Cet arrêt rendu par la cour d’appel de Besançon le 22 novembre 2019 concerne une ancienne salariée contestant son licenciement, et fait ressortir un principe de droit contradictoire et intéressant : la loi applicable à un procès est celle qui est valide au moment des faits, tandis que la jurisprudence à laquelle la cour se réfère est la jurisprudence contemporaine au procès.
En l’occurrence, l’ancienne salariée demande la requalification de la rupture de contrat, qui était qualifée de rupture amiable, en un licenciement sans cause réelle et sérieuse. Elle demande aussi le paiement d’indemnités pour le fait qu’elle n’ait pas eu de visite médicale.
I – Les faits : contrat de travail entre le docteur LW et Madame NV
Madame NV travaillait pour le cabinet médical du docteur DW, en tant qu’aide-soignante, à temps partiel, à raison de 20h par semaine. Le docteur DW souhaite modifier son emploi du temps en raison de nouvelles obligations en dehors de son activité, et propose une diminution du temps de travail de Madame NV. Cette dernière refuse, suite à quoi le docteur DW l’a convoquée à un entretien de licenciement et lui a proposé de signer un contrat de sécurisation professionnelle. Madame NV accepte et signe ledit contrat.
Pendant sa durée d’exercice, Madame NV n’a pas eu de visite médicale, ce fait n’est pas contesté durant la procédure.
II – Les prétentions de Madame NV et du docteur LW
Madame NV demande que son licenciement, qualifié avant jugement de rupture amiable, soit requalifié en licenciement sans cause réelle et sérieuse, et demande des dommages et intérêts à la fois pour son licenciement et pour le fait qu’elle n’ait pas eu sa visite médicale.
Le docteur LW demande que Madame NV soit déboutée de ses demandes.
III – Réponse des juges du fond : confirmation du jugement à l’encontre du docteur LW
A – Quant au licenciement sans cause réelle et sérieuse
La cour d’appel de Besançon a statué en faveur de Madame NV, et indique que tant que la modification des emplois du temps n’est pas faite pour pallier des difficultés économiques ou pour préserver la compétitivité, elles ne peuvent, même en cas de refus, être motif pour un licenciement économique.
La cour d’appel a augmenté l’indemnisation déterminée par les juges de première instance.
B – Quant à la demande d’indemnisation pour l’absence de visite médicale
Quant à l’absence de visite médicale, celle-ci n’est pas contestée.

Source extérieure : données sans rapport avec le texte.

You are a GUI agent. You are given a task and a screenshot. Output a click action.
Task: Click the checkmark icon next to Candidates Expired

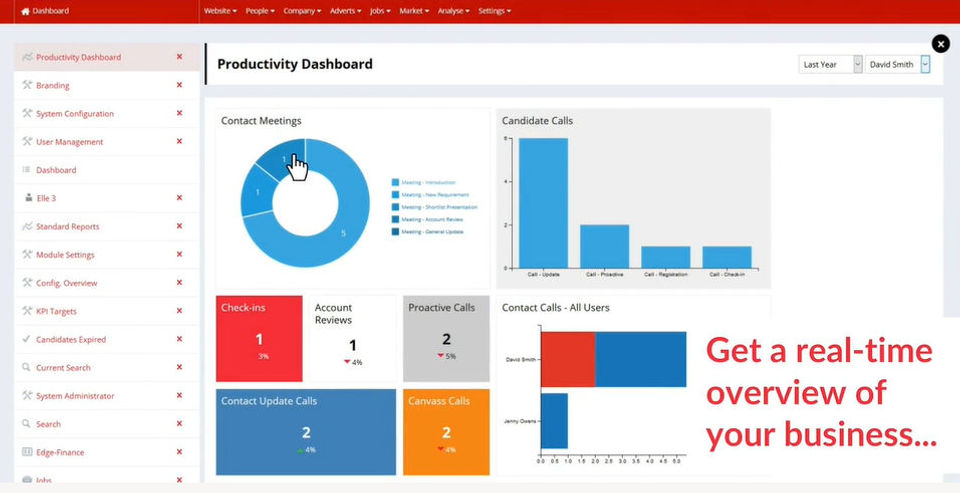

Cependant, le docteur LW conteste le fait que cette visite ait été obligatoire, et tente de se prévaloir d’une disposition juridique qui est apparue en 2017. Cependant, les faits datant de 2014, les juges d’appel ont indiqué que le droit applicable était le droit en vigueur à l’époque des faits, et ont confirmé que la visite médicale était obligatoire.
Cependant, pour ce qui est de la demande d’indemnisation de Madame NV, les juges ont statué et cité la jurisprudence de la Cour de Cassation. Cette jurisprudence est la notion de « préjudice nécessaire », qui a été adoptée par la Cour de Cassation en 2003 et abandonnée en 2016. Cette notion indiquait qu’un salarié privé de l’un de ses droits subissait nécessairement un préjudice à compenser par l’employeur. La cour d’appel indique expressément qu’il ne faut pas appliquer cette notion qui a été abandonnée en 2016*, bien que les faits datent de 2014.
IV – Discussion sur le paradoxe temporel du droit applicable
Ainsi, lors d’un jugement, les juges prennent en compte la loi qui était applicable lors des faits, tandis que la jurisprudence à laquelle les juges se réfèrent est la jurisprudence contemporaine.
Cela s’explique par le fait que la loi écrite est immuable, tandis que la jurisprudence est son interprétation, et qu’un avis peut changer. Cependant, la jurisprudence est utilisée par les conseils juridiques qui accompagnent les entreprises et les personnes. Ainsi, le jugement sur une même affaire ne sera peut-être pas le même en fonction de la date. Cela peut rendre les stratégies douteuses qui consistent à faire traîner les procès en multipliant les procédures et les recours plus pertinentes. Ces stratégies ont pour but de décourager la partie adverse, mais peuvent aussi permettre de gagner un procès en cas de revirement de jurisprudence.
*La notion de préjudice nécessaire a été abandonnée en 2016, lorsque la chambre sociale de la cour de cassation a jugé que « l’existence d’un préjudice et l’évaluation relève du pouvoir souverain d’appréciation des juges du fond ».